**Exercise passage**
----------------------------------------

How did you get there?

9 July 2020, 22:53:19


St Johns Church School


Hi , I have a question for you Craig

How did you get to that astounding place and what made you think to go there?

anyway thank you for your information about Rousay


I first went to Rousay as an Archaeology student from Peterborough College on a college trip to see all the really old buildings on Orkney when I was 18. (Orkney is very famous for its archaeology,  which is the study of ancient people and where they lived, and lots of TV programmes are made on Orkney about it). We came over from Mainland Orkney on a day trip, and I sat on top of the Taversoe Tuick burial mound and decided it was the most beautiful place on Earth, and that one day when I was old I would retire here.  For the next few years I went back on holiday every April, with my mum, or with Craig. My mum also decided that she wanted to live on Rousay, so started taking my Dad there on holiday too.

In the end my Mum and Dad did move up to Rousay, and they told us about the Gardeners jobs.  So it was probably about 15 years between me first going to Rousay and Craig and I moving there.  We haven't retired yet, but its the next best thing.

Your Camera?

----------------------------------------

(Stored data entries)
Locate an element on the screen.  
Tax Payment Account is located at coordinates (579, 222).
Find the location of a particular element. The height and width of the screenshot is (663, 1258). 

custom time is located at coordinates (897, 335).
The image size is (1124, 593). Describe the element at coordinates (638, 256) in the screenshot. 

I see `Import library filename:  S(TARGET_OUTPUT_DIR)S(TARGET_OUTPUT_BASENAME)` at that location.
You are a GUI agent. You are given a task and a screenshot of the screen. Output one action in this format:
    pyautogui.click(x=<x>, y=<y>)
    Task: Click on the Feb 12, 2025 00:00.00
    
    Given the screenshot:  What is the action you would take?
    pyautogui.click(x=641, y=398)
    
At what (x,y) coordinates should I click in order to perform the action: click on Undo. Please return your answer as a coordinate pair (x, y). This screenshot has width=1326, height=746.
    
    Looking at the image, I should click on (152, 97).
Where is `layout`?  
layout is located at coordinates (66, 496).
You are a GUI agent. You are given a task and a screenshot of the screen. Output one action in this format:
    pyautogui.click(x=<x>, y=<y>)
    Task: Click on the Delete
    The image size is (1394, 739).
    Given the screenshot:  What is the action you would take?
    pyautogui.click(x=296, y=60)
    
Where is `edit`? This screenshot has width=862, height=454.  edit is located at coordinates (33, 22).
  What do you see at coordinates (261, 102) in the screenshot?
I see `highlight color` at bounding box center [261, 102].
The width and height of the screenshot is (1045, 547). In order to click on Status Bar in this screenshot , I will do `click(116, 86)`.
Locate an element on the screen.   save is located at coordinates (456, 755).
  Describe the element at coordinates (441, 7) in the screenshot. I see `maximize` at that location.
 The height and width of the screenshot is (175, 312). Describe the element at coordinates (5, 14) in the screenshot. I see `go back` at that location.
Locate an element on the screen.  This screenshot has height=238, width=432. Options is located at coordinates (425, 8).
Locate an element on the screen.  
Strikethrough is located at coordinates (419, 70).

----------------------------------------

**Task requirements**
Pick up the question-and-answer page about moving to Rousay where it stops, carrying on after its final line.

**Written response**
8 July 2020, 07:13:47


St Johns Church School

Year 6

What equipment do you use to make those photos? What jobs are there? Is there the northen lights? I would like if you responded. Thank you. :D


I use a Canon 7D digital SLR and my main lenses are a 400mm 5.6 (to get closer, for birding), 100mm macro (for insects and flowers) and a 10mm-20mm 2.8 wide angle for landscapes and the northern lights. We get pretty good displays here although generally on the northern horizon. On very active displays they appear above you which we have seen only once here. Although still going on, it's now the wrong time to see them as our days are so long in the summer, with barely no darkness at all. 

Jobs are mainly farming (beef, sheep and fish farming here) as well as the more standard jobs of everyday life (schools, hospitals, police, council works). We also have a lot of people involved with tourism and a growing renewable energy industry (wind very big here but also tidal systems).

What equipment do you use?

8 July 2020, 10:29:06


st johns church school

year 6

do you know everyone there?


Ha! That did make me smile :) . Not quite but for sure most people probably do, especially within certain roles (the ferry and postal staff). But we know most people who have been here for a while and everyone is very friendly. You do a lot of waving here when out and about. 

Do you get lost?

8 July 2020, 07:33:30


St Johns Church School

Year 6 LE

Hey Craig & Annelliey! have a few questions for you..


1. Is there a certain amount of boats you can take to the main lands a day?

2. Have you ever gotten lost on the island?

3. Have you ever seen the Northern Lights?

4. What would you say the biggest difference you would say there is between life in the UK and life on the island? :)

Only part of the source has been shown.